The special deck of playing cards is sorted into seven different sets, as shown below. Each set contains six different colors - three warm colors (red, orange and yellow) and three cool colors (purple, blue and green).

Each Bonus card shows three bonus combinations of these colors (red/purple, orange/blue and yellow/ green); only one of the six colors appears on each of the other cards.

Each of the Common, Bi, Tri, Quad and Quint cards has a point value which appears in the center of the card; the Bonus and Identity cards function only as reference cards and thus have no point values.

When Trading, Buying or Leaping, cards rank as follows: Common (lowest), Bi, Tri, Quad and Quint (highest).


The number of Bonus, Common and Identity cards used in a game varies according to the number of players. After sorting the deck into sets, remove the following cards and return them to the storage box:

  • 2 Players - Remove 2 Bonus cards, 12 Commons (two of each color) and 4 Identity cards (any colors).

  • 3 Players - Remove 1 Bonus card, 6 Commons (one of each color) and 3 Identity cards (red, orange and yellow).

  • 4 Players - Remove 2 Identity cards (yellow and green).

After removing the specified cards, place one Bonus card face up on the table in front of each player. Shuffle the remaining sets separately and place one Identity card face up on the table next to each player's Bonus card.

Arrange the Bi, Tri, Quad and Quint cards in columns in the center of the table as shown. Stack the 10 Monads (disc-shaped objects) face up to the right of the Quint cards. Deal six Commons, one at a time, face down to each player.

There are no Commons on the table prior to the first play. The discard pile will be created by the first player. The drawing deck is created when one player, during his turn, "flips" (turns over) the discard pile.

Each player picks up his hand of six Commons and play begins. Player to dealer's left has first turn and play moves clockwise.

Game Play

The object of play is to advance from the Commons through the Bi, Tri, Quad and Quint cards to the Monads by trading, buying and leaping. During your turn, you may make as many trades, buys, or leaps as you wish.

(All transactions are made with the table, not with other players). If you cannot or do not wish to make any of these plays, you may use your turn to either draw from or "flip" the Commons, or to pass.

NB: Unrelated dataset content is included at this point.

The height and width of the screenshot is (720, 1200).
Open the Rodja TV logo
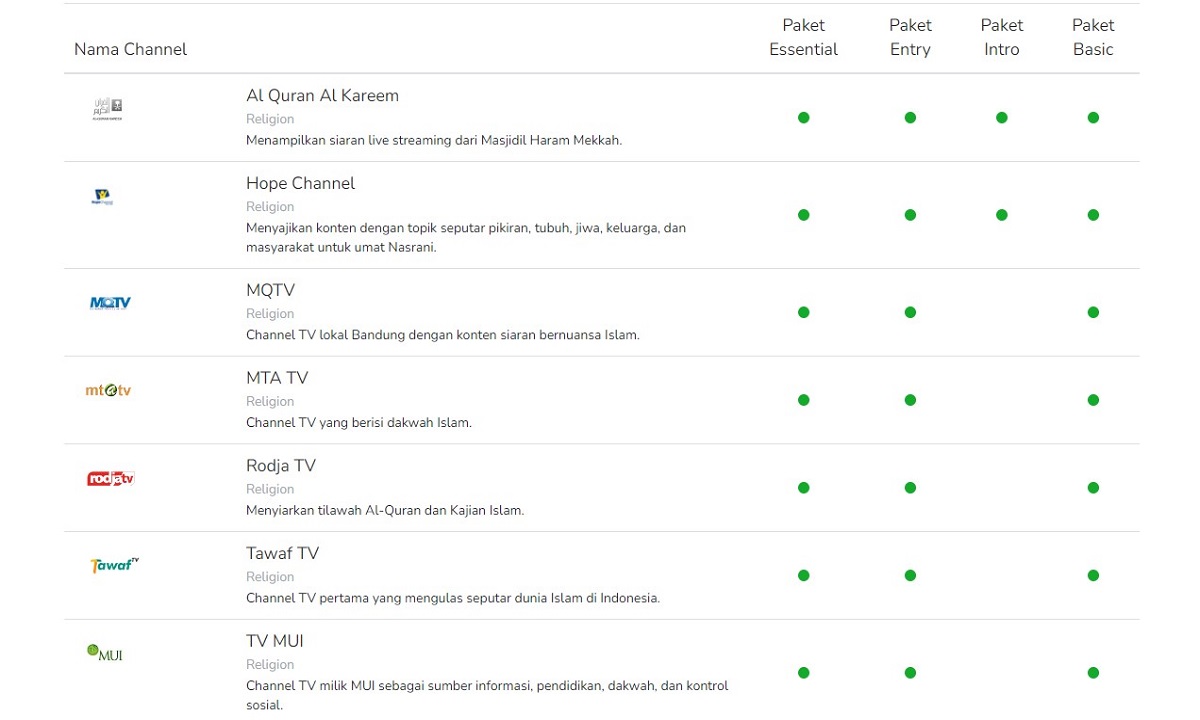click(x=111, y=478)
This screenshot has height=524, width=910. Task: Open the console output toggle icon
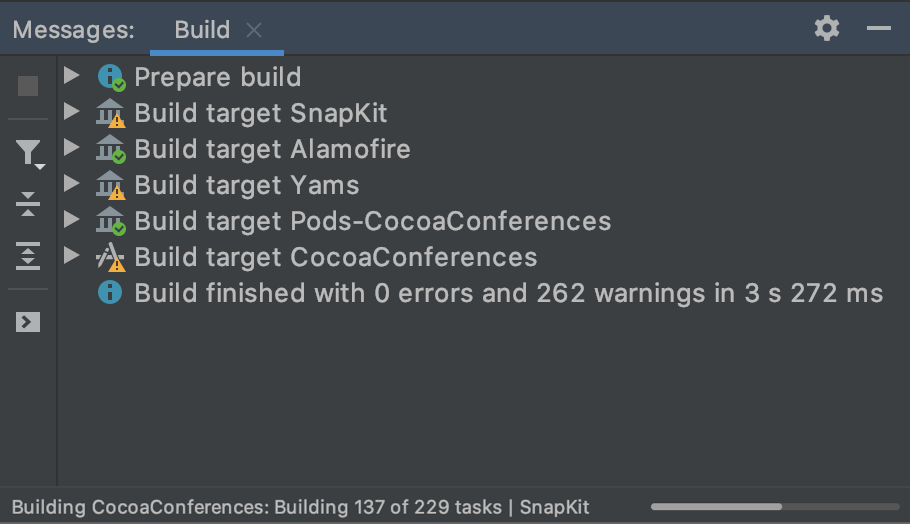(x=28, y=322)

Trading is the most common way to advance. From your hand, you trade two cards of one set for the top card from the column of the next higher set. One of the traded cards must be a warm color and the other a cool color.

(An easy way to remember warm and cool colors is to look at your bonus card; warm colors - red, orange and yellow - are on the right marked with a "w" and the cool colors - purple, blue and green are on the left and marked with a "c").

Two commons may be traded for a Bi, two Bi cards for a Tri, etc; trading two Quints entitles you to a Monad. If there are no cards of the next higher set on the table, you must wait to trade.

Traded Commons are placed face up in the discard pile; other traded cards are inserted face up at the bottom of their columns so that only the symbols are visible. The top card of the next higher set is added to your hand; a Monad is placed on the table next to your Bonus card.

Example: First player trades two Commons - a yellow and a blue (warm and cool) - for the top Bi which is blue. Next he trades two more Commons - a red and a green - for the top Bi which is yellow.

Then he trades his blue and yellow Bi cards for the top Tri. (If this was later in the game and there were no Tri cards on the table, he could not trade his Bi Cards).

Bonus Play

If the two cards you trade match the colors of one of the three combinations on the Bonus card (red/purple, orange/blue or yellow/ green), you are entitled to a bonus of the top card from each set lower than the traded cards, including a Common from the drawing deck.

(If any set is not on the table, you lose that part of your bonus; a Common may not be taken from the discard pile). There is no bonus for trading Commons. You may take only one bonus during a turn.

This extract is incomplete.